In ordinary least squares fitting, a model function, \(\hat{y}\), which depends linearly on a set of \(p\) parameters, \(\beta_1, \beta_2, \ldots, \beta_p\) is fit to \(n\) observations of the dependent variable, \(y_1, y_2 \ldots, y_n\).

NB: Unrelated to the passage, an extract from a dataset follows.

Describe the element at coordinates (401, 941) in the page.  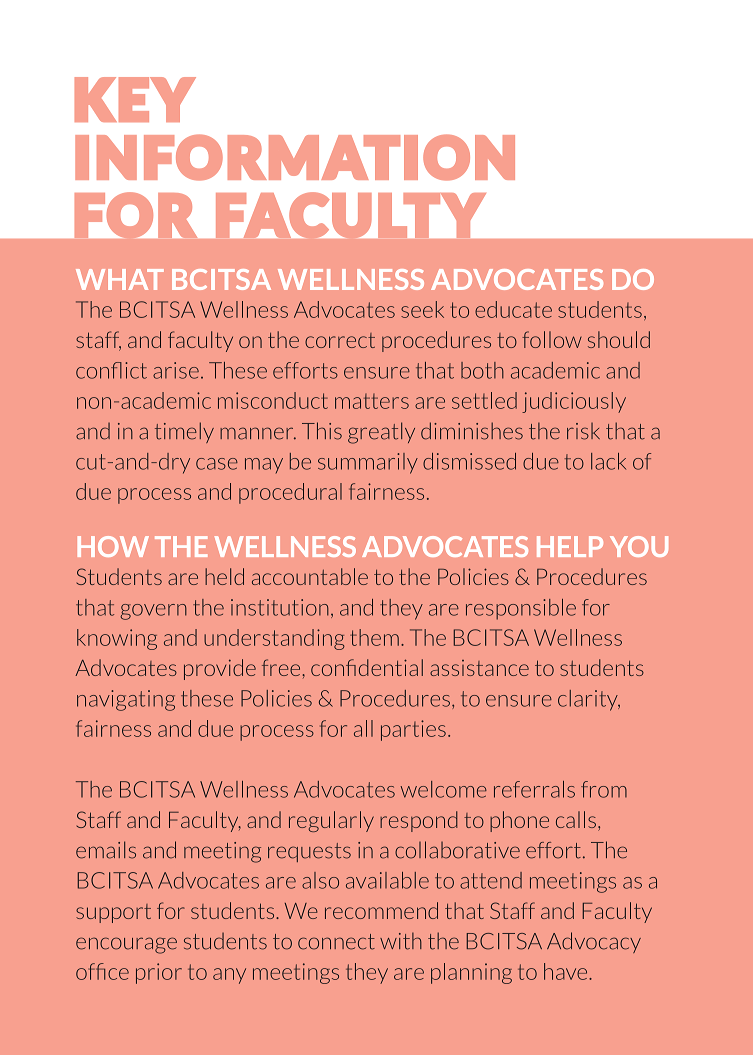
I see `with` at that location.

The parameters are treated as the coefficients to the independent variables, \(x_{i1}, x_{i2}, \ldots, x_{ip}\) for each observation \(i=1,2,\ldots,n\):
$$ \hat{y} = \sum_j \beta_j x_{ij}. $$
For example, for the model function \(f(x) = a + b x + c \ln x\) there are \(p=3\) parameters: \(\beta_1 \equiv a, \beta_2 \equiv b, \beta_3 \equiv c\) and the independent variables for the \(i\)th observation may be represented as \(x_{i1} = 1\), \(x_{i2} = x\) and \(x_{i3} = \ln x\).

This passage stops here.